- **Exercise goal**
Write the next part of the article on Colorado bills affecting animals and veterinarians, picking up after its final sentence.

- **Document section**
——————————

10 Feb Several bills in the Colorado legislature would impact animals and veterinarians statewide
CVMA is tracking a handful of bills currently in the Colorado legislature that could have the potential to impact animals and veterinarians in Colorado if passed by the legislature and signed into law.
Note: Bills regarding the mid-level practitioner and other changes to the Veterinary Practice Act have not yet been introduced in the state legislature, and are not reflected below.
Bills CVMA supports
Veterinary Education Loan Repayment Program (SB 23-044)
This bill would update the veterinary education loan repayment program in the following ways:
- Increase the number of qualified applicants per year from 4 to 6;
- Eliminate the requirement that an applicant must have graduated from an accredited veterinary school in 2017 or later;
- Increase the total amount an applicant is eligible for over a 4-year period from $70,000 to $90,000;
- Increase the yearly repayment amounts for successful applicants; and
- Require the state treasurer to transfer $540,000 from the general fund to the veterinary education loan repayment fund on September 1, 2023.
Nontoxic Bullet Replacement Hunting Program (HB 23-1036)
This bill would create a nontoxic bullet replacement program that will allow hunters to exchange:
- Hunting rounds that have lead bullets for hunting rounds that have nonlead bullets; or
- Reloading or muzzle-loader lead bullets for nonlead bullets.
The bill also would direct the division of parks and wildlife to designate an entity to educate the public about the benefits of nontoxic bullets and publicize the program to hunters.
Bills CVMA is monitoring
Prohibit Equine Slaughter for Human Consumption (SB 23-038)
This bill establishes the crime of unlawful equine slaughter. A person engages in unlawful equine slaughter if the person:
- Slaughters an equine when the person knows or reasonably should know that any part of the equine will be used for human consumption;
- Buys or accepts an equine with the intent of killing, or having another person kill, the equine if the person knows or reasonably should know that any part of the equine will be used for human consumption; or
- Buys or accepts equine meat if the person knows or reasonably should know that the meat will be used for human consumption.
The bill would provide a safe harbor for facilities that slaughter equines to feed predators housed at the facility.
Each equine that is unlawfully slaughtered and each 100 pounds of equine meat derived from unlawful slaughter would be a separate offense. A first violation would be a class 1 misdemeanor with a mandatory minimum fine of $1,000, and a second or subsequent violation within a 10-year period would be a class 5 felony with a mandatory minimum fine of $5,000. If a person obtains the equine by fraud and commits unlawful equine slaughter, it would be a class 4 felony with a mandatory minimum fine of $10,000. In addition, a person that commits unlawful equine slaughter would forever be prohibited from owning, possessing, or caring for an equine and from participating in a public livestock market for 3-5 years.

——————————

- **Data rows**
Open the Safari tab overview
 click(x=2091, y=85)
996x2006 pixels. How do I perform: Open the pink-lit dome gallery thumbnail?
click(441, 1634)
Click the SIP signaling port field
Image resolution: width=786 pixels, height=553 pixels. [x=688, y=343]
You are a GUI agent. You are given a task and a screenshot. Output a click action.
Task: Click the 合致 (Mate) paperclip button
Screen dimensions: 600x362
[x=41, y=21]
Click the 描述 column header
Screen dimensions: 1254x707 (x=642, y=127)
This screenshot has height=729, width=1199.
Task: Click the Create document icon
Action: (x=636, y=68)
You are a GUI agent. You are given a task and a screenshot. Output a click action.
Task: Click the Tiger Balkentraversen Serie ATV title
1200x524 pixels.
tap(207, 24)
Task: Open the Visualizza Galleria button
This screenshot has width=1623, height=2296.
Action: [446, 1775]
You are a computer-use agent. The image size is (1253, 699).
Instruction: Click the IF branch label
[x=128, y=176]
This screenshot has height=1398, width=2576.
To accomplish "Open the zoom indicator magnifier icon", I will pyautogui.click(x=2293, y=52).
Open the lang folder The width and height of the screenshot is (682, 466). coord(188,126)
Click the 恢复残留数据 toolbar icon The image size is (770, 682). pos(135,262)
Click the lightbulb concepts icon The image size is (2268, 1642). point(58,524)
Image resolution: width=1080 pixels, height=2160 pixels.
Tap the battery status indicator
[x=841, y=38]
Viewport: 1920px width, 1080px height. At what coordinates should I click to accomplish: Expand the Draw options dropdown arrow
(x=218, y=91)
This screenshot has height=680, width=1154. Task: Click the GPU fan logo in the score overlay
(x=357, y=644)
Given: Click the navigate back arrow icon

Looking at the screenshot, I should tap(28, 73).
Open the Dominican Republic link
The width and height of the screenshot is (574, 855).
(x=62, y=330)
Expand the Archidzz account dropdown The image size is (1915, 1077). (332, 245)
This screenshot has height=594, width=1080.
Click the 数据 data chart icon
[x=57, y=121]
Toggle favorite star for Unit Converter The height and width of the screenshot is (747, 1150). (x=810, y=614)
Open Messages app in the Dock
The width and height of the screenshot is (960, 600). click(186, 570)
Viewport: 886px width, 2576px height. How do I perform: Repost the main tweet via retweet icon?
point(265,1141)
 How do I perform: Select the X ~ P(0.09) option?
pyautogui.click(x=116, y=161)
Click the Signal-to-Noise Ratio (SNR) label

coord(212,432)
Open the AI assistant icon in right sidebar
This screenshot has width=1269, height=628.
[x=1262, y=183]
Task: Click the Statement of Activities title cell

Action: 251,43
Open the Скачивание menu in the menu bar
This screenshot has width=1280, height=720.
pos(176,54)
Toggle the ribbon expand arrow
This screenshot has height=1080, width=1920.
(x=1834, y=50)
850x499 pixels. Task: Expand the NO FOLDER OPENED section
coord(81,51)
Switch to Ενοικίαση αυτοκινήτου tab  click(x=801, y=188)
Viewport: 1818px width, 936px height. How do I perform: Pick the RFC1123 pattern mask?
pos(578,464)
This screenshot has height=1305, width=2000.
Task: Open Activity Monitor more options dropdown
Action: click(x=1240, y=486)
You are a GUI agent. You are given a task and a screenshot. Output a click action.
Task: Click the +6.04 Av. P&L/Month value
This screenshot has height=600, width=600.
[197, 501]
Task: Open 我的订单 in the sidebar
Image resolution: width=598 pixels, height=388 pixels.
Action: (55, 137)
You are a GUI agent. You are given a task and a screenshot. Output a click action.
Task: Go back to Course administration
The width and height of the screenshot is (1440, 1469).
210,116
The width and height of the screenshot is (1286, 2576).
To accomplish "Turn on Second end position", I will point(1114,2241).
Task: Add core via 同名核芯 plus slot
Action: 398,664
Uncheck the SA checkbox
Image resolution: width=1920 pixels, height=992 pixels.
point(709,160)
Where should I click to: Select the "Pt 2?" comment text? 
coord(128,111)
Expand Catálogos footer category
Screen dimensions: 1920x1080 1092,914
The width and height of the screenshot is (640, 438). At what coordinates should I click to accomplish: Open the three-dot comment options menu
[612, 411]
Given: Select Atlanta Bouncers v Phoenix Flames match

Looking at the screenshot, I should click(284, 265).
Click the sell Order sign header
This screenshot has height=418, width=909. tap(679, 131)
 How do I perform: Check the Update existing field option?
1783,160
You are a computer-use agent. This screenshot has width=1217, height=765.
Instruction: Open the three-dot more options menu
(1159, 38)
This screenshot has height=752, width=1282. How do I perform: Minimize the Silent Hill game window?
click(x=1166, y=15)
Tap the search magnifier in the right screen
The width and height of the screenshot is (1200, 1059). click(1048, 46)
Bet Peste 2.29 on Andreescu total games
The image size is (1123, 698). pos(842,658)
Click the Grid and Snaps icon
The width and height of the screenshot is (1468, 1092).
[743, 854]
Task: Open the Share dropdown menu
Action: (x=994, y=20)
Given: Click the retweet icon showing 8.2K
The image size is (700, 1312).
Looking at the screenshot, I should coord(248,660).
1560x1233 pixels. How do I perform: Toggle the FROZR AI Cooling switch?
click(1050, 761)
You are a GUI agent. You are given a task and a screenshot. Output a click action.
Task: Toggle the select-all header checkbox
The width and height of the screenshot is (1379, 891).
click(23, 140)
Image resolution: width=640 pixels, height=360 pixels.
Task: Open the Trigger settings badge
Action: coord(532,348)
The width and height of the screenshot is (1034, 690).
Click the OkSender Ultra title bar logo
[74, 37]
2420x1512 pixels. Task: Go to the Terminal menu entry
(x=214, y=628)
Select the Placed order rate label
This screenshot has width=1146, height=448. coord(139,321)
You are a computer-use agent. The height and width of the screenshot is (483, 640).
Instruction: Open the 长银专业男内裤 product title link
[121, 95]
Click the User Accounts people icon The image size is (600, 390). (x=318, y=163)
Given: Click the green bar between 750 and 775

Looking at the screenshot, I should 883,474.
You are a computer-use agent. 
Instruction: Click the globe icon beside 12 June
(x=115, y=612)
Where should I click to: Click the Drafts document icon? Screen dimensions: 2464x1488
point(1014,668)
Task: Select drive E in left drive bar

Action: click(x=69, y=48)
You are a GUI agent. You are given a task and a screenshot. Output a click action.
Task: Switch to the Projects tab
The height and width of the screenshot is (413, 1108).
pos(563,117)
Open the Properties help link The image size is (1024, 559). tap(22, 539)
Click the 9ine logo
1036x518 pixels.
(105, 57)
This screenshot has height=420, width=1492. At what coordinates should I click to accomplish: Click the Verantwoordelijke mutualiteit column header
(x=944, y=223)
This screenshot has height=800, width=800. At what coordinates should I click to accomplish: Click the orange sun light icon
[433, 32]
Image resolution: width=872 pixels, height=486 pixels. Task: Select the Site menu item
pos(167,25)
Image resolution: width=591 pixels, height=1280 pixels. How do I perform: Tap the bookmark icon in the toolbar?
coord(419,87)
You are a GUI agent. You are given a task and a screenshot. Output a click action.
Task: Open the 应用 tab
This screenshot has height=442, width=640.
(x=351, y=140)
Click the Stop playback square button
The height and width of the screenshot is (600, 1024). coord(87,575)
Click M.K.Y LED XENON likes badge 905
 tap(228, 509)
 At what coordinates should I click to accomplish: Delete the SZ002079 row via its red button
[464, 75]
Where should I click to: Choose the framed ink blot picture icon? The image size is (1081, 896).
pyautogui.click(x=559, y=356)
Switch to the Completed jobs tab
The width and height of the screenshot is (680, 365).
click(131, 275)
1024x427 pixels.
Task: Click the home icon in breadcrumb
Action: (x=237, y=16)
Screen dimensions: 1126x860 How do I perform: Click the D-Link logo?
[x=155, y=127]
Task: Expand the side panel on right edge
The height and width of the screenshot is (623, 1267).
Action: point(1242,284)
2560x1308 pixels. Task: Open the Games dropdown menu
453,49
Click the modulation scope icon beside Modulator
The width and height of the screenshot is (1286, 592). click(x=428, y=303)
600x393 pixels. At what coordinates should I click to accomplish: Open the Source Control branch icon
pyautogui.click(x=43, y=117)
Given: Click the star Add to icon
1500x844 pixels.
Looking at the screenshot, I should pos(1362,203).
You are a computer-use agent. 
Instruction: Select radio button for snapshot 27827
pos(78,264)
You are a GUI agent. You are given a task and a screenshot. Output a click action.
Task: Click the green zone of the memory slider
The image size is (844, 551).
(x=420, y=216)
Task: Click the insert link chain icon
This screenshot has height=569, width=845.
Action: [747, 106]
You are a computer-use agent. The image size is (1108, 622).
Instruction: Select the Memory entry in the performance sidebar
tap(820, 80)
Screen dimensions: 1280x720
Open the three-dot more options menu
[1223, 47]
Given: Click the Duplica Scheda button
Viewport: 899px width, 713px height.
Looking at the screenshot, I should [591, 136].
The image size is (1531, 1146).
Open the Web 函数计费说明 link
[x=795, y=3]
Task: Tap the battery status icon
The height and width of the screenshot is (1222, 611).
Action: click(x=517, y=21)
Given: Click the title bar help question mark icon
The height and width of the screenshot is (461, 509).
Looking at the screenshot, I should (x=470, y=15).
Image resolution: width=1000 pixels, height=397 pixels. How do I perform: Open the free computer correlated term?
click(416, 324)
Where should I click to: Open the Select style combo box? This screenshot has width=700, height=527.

——————————

- **Response**
The crime of unlawful equine slaughter would be required to be given at livestock auctions and on bills of sale.
Prohibit Wagering on on Simulcast Greyhound Races (HB 23-1041)
Current law prohibits racing of greyhounds in Colorado; however, it is legal to wager on greyhound races that are conducted at out-of-state race tracks and simulcast for viewing in off-track betting venues in Colorado. The bill would make it unlawful in Colorado to wager on any race of greyhounds that is conducted at, and simulcast from, a track that is outside of Colorado.
Pet Animal Ownership in Housing (HB 23-1068)
This bill concerns pet animal ownership in housing circumstances including both home ownership as well as rentals. This bill would:
- Prohibit insurers from denying a homeowner’s insurance policy based on the breed or mixture of breeds of dog that resides at the insured dwelling, while allowing denial if a specific individual dog is a dangerous dog. CVMA could support this provision.
- Prohibit insurers from asking or otherwise inquiring about the specific breed or mixture of breeds of dog kept at a dwelling except to ask if the dog is known to be or has been declared a dangerous dog. CVMA could support this provision.
- Require that an officer executing a writ of restitution inspect the premises for pet animals and give any pet animal found to the tenant of the premises if the tenant is present at the time the writ is executed. If a tenant is not present, the landlord must contact a local animal shelter or pet animal rescue to take custody of any pet animal and leave contact information for the tenant as to where the pet animal has been taken. CVMA could support this provision.
- Prohibit a landlord from demanding or receiving a security deposit or rent in exchange for allowing a pet animal to reside on the residential premises with a tenant.
- Create the pet friendly landlord damage mitigation program to be administered by the department of local affairs. Under the program, a landlord may receive reimbursement for actual damage caused to a rental premises by a pet animal allowed to reside with the tenant up to $1,000.
- Exclude pet animals from the categories of a tenant’s personal property that a person who rents furnished or unfurnished rooms or apartments may place a lien on for unpaid board, lodging, or rent.
- Prohibit the existing Colorado affordable housing tax credit from being allocated unless tenants are allowed to keep pet animals at a qualified development where the tenant resides.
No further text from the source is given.